> **EXTRACTED TEXT**
▼

Materials and Methods
we extracted 2,009 axial CT images at the midpoint of each vertebral level (T4 to L4) from clinical CT of 148 cancer patients. The key extensor and flexor muscles (up to 8 muscles per side) were manually contoured and labeled per image in the thoracic and lumbar regions. We first trained a 2D nnU-Net deep-learning model on these labels to segment key extensor and flexor muscles. Using these sparse annotations per spine, we trained the model to segment each muscle’s entire 3D volume
Results
The proposed method achieved comparable performance to manual segmentations, as assessed by expert radiologists, with a mean Dice score above 0.769. Significantly, the model drastically reduced segmentation time, from 4.3-6.5 hours for manual segmentation of 14 single axial CT images to approximately 1 minute for segmenting the complete thoracic-abdominal 3D volume.
Conclusion
The approach demonstrates high potential for automating 3D muscle segmentation, significantly reducing the manual intervention required for generating musculoskeletal models, and could be instrumental in enhancing clinical decision-making and patient care in radiation oncology.

▲

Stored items
▼

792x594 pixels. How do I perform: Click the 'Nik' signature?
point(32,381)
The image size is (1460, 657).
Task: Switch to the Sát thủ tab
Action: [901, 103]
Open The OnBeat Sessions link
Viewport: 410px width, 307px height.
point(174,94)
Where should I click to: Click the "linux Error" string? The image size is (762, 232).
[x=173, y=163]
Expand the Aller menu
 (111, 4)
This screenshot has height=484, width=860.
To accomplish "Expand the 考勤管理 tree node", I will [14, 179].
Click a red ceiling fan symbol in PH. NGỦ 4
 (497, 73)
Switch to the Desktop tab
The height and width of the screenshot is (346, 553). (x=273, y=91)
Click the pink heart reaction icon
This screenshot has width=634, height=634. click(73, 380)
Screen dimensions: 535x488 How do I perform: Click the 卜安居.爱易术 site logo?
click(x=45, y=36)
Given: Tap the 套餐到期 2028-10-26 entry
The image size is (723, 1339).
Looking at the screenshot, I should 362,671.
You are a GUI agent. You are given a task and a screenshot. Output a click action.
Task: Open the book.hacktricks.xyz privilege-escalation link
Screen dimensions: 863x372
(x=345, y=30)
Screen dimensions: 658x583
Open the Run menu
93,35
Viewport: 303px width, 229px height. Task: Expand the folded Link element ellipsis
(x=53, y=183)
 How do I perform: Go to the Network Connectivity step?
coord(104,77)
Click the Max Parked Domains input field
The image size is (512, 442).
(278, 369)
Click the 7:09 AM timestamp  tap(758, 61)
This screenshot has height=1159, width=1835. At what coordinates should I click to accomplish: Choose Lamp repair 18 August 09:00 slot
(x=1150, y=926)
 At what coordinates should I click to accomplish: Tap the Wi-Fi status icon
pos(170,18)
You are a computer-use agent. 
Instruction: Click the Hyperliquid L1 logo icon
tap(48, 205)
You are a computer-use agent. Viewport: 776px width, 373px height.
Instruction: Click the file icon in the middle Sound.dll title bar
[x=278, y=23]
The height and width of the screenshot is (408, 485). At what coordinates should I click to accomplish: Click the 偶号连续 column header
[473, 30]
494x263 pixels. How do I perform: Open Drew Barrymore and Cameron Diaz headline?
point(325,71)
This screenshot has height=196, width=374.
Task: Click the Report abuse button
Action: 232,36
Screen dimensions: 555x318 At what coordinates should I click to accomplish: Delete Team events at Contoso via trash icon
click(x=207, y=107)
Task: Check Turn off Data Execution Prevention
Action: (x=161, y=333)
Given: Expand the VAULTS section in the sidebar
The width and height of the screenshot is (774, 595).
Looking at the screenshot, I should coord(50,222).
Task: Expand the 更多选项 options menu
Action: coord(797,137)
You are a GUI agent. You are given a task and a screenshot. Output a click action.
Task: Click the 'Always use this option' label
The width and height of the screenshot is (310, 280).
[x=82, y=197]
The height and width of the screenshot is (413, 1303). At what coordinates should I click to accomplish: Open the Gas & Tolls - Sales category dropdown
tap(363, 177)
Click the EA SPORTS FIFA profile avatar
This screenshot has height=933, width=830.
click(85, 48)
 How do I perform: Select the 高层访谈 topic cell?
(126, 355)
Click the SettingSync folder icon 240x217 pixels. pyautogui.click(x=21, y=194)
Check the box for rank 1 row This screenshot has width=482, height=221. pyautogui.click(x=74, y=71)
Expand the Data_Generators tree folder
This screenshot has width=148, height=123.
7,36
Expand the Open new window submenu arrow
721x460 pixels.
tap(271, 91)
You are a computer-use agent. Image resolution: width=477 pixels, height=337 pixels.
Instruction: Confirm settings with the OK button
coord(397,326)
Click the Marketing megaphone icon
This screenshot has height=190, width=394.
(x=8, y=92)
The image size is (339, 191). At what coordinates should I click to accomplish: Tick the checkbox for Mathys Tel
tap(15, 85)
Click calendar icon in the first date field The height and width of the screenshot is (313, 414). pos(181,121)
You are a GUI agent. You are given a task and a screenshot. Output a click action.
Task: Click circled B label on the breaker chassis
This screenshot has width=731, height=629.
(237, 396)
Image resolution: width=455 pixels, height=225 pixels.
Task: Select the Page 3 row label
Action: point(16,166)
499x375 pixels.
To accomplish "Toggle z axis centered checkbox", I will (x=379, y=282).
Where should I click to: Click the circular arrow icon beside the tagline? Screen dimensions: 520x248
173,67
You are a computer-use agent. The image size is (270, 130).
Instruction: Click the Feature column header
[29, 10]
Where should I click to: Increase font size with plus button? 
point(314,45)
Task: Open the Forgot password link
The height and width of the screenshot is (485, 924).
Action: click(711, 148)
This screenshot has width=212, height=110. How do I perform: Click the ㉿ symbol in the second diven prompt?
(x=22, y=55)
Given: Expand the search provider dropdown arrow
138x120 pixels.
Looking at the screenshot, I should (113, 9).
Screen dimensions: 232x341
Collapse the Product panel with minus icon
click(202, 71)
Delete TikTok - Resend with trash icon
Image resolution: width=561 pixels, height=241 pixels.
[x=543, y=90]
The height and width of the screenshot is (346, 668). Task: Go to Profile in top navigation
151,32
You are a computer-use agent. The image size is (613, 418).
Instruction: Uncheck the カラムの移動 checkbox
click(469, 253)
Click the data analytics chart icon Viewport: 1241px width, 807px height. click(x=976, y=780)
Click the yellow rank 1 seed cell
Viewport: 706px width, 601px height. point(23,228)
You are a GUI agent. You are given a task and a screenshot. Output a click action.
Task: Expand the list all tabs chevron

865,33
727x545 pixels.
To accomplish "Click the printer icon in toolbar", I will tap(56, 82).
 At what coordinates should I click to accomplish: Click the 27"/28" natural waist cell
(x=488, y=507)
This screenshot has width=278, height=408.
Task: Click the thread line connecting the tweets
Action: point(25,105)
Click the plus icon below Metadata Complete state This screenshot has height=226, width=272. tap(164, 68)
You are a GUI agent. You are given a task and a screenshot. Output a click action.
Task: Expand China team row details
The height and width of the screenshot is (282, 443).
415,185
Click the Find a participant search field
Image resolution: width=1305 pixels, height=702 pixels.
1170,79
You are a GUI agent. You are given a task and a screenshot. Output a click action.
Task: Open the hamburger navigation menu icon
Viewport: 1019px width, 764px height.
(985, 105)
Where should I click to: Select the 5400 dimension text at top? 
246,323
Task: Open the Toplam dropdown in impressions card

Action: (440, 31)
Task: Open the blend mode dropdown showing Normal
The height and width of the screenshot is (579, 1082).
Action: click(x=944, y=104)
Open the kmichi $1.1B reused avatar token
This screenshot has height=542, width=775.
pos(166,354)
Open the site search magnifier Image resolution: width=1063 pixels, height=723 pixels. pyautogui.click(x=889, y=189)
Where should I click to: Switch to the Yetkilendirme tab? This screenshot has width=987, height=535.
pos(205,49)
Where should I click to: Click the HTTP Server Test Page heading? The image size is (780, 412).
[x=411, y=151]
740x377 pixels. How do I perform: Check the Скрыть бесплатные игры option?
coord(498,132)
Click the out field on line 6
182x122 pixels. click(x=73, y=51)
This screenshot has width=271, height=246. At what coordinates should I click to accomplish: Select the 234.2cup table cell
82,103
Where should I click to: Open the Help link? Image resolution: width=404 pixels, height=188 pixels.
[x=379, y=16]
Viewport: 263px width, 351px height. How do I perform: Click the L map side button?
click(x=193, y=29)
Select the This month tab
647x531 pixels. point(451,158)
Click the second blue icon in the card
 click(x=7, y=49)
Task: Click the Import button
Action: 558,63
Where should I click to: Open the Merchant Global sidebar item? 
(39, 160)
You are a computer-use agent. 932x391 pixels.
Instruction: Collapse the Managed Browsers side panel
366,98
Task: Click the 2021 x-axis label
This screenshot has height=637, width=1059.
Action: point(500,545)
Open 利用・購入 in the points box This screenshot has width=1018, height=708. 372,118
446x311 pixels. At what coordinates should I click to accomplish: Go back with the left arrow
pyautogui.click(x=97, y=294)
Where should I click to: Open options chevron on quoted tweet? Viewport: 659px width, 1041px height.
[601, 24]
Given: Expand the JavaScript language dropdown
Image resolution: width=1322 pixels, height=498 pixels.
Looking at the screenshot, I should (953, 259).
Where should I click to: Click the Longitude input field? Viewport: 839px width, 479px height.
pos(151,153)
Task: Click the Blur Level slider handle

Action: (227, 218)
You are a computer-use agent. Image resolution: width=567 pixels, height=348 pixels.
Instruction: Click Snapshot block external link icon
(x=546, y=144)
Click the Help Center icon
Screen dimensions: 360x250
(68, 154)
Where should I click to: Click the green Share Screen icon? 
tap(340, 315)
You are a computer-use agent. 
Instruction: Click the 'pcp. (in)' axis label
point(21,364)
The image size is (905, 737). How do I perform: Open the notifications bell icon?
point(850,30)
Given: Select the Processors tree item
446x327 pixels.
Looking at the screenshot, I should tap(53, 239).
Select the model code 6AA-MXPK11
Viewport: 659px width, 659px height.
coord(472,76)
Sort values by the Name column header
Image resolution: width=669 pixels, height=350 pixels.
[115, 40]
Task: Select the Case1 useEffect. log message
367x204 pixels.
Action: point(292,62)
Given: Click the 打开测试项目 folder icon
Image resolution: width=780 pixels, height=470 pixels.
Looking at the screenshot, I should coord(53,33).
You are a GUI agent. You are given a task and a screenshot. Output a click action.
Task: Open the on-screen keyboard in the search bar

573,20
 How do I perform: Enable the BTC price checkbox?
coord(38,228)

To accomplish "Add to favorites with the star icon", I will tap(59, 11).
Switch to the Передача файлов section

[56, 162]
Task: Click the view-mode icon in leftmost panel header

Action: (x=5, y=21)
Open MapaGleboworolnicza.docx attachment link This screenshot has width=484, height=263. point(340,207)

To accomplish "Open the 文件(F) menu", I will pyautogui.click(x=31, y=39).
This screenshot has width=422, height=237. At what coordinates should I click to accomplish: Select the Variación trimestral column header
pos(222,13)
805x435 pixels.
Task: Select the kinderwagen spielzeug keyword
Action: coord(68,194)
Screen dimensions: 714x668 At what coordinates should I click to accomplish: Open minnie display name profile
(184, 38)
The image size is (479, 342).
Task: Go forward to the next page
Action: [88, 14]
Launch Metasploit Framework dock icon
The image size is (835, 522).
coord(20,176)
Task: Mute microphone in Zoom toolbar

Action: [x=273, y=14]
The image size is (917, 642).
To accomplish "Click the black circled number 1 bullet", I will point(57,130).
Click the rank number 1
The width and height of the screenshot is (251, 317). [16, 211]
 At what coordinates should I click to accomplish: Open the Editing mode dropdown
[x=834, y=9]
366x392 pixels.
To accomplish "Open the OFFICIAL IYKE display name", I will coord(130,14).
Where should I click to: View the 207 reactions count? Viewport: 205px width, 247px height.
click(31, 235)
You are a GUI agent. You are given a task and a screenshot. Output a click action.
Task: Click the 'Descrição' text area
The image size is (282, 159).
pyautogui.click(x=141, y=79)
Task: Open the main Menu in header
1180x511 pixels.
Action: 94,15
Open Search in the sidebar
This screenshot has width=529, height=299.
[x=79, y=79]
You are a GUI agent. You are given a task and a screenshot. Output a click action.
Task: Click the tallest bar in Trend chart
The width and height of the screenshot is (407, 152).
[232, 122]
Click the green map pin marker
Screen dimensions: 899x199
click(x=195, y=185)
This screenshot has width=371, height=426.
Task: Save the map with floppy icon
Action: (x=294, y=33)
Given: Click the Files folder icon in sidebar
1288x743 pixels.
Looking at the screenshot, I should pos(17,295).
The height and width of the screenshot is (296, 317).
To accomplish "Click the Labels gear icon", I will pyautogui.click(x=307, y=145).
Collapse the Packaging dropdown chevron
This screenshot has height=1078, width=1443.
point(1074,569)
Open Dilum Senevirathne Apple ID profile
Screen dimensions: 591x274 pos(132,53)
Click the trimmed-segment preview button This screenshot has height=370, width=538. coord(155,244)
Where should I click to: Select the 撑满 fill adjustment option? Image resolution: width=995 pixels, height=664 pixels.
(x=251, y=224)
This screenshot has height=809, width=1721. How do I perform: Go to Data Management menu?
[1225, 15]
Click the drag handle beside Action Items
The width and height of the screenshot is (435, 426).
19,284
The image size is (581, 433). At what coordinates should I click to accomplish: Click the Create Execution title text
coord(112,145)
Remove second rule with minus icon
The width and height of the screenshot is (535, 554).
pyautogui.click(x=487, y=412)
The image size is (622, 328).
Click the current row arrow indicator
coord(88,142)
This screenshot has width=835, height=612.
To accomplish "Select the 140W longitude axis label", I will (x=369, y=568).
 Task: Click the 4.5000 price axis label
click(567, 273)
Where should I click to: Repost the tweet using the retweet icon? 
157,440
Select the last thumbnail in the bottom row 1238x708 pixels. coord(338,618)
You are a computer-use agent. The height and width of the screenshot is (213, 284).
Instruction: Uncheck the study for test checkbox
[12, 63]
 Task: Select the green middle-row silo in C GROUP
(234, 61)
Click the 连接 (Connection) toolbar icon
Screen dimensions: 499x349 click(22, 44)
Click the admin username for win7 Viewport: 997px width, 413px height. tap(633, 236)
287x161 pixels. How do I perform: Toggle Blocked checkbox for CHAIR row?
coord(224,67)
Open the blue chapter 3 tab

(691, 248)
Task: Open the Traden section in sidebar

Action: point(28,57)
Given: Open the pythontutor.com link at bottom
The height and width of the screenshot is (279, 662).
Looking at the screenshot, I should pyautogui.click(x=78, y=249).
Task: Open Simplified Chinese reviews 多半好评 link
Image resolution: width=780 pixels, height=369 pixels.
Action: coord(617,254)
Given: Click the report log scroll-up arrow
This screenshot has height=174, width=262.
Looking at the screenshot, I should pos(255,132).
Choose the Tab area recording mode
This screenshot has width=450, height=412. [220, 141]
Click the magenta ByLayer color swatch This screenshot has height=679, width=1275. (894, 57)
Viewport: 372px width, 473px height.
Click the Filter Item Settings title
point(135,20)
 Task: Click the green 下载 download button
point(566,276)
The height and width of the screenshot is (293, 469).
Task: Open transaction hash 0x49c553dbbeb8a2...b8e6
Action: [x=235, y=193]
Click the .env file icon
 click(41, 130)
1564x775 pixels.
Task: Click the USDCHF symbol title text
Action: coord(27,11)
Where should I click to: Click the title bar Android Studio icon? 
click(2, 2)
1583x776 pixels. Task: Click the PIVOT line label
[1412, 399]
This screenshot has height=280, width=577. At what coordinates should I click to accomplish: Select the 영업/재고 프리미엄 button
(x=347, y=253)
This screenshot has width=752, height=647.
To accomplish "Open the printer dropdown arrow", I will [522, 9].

▲

> **TASK INSTRUCTIONS**
• A. Rewrite the portion of the segmentation abstract starting at "Materials and Methods" and ending at "thoracic-abdominal 3D volume.", swapping "nnU-Net" for "U-Net".
• B. In the segmentation abstract, how many cancer patients supplied the clinical CT from which the axial images were extracted?
Rely only on the segmentation abstract when working on these.

> **LIST OF ANSWERS**
• A.
Materials and Methods
we extracted 2,009 axial CT images at the midpoint of each vertebral level (T4 to L4) from clinical CT of 148 cancer patients. The key extensor and flexor muscles (up to 8 muscles per side) were manually contoured and labeled per image in the thoracic and lumbar regions. We first trained a 2D U-Net deep-learning model on these labels to segment key extensor and flexor muscles. Using these sparse annotations per spine, we trained the model to segment each muscle’s entire 3D volume
Results
The proposed method achieved comparable performance to manual segmentations, as assessed by expert radiologists, with a mean Dice score above 0.769. Significantly, the model drastically reduced segmentation time, from 4.3-6.5 hours for manual segmentation of 14 single axial CT images to approximately 1 minute for segmenting the complete thoracic-abdominal 3D volume.

• B. 148